Listed Building – Grade II*
- Designated: 28 February 1952
- Reference no.: 1242739

= Salisbury Guildhall =

Municipal building in Salisbury, Wiltshire, England

Salisbury Guildhall is an 18th-century municipal building in the Market Place, Salisbury, England. The building, which is the meeting place of the Salisbury City Council, is a Grade II* listed building.

==History==
The first guildhall, known as the "Bishop's Guildhall", was built on the initiative of the Bishop of Salisbury, Simon of Ghent, in around 1314. It was so-called because this was the place where the bishop would exercise his feudal rights. A second building, known as the "Council House" was built by the Merchants Guild to the north of the original building in 1585. After the Council House was burnt down in a fire at a banquet, it was rebuilt, with a gift from Jacob Pleydell-Bouverie, 2nd Earl of Radnor, in 1780.

In 1785 the bishop gave up his rights as clerk of the market and in return was released from his obligations to maintain the guildhall. This enabled the old Bishop's Guildhall, which had become dilapidated, to be demolished. The current building, which was designed by Sir Robert Taylor and William Pilkington, was built on the site of the former Bishop's Guildhall and completed in 1795. The design involved a portico with Doric order columns with triglyph frieze above; tall arched windows were inserted on each side of the portico. A grand jury room was added in 1829.

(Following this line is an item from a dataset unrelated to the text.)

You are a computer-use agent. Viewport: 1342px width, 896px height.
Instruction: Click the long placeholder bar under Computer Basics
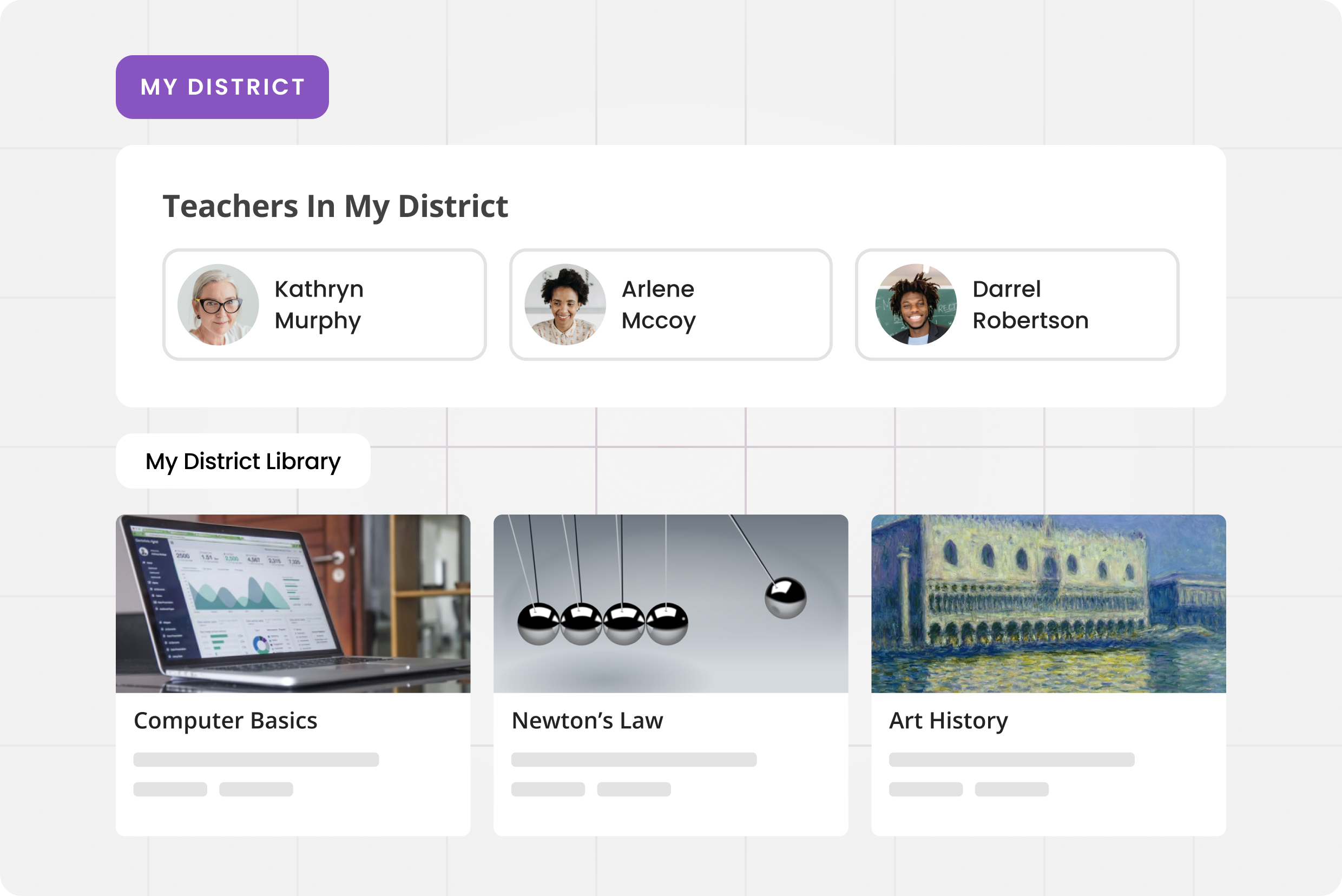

In the 19th century, the judicial functions of the county were discharged at Devizes Assize Court in the summer and at Salisbury Guildhall in the lent. There was a bomb explosion outside the guildhall in September 1884; according to the judge, the defendants had been "motivated by a mischievous desire to alarm the public".

The building, which had been the meeting place of the municipal borough of Salisbury throughout much of the 20th century, became the headquarters of Salisbury District in 1974. All magistrates' court hearings in Salisbury were held in the courtroom in the west wing of the guildhall. Additional judicial facilities, to accommodate the crown and county courts, were established in Alexandra House in St John's Street in the mid-1980s. Princess Diana visited the guildhall on 14 May 1991.

After the abolition of the district in 2009, the guildhall became the meeting place of the newly created Salisbury City Council. The Prince of Wales and the Duchess of Cornwall visited, in the aftermath of the Salisbury nerve agent attack, on 22 June 2018.

Works of art in the guildhall include a portrait by John de Critz of James VI and I, a portrait by Peter Lely of John Seymour, 4th Duke of Somerset and a painting by George Cole depicting a view of Salisbury from Harnham Hill. The Victoria Cross awarded to Lieutenant-Colonel Tom Adlam during the First World War is also on display in the guildhall.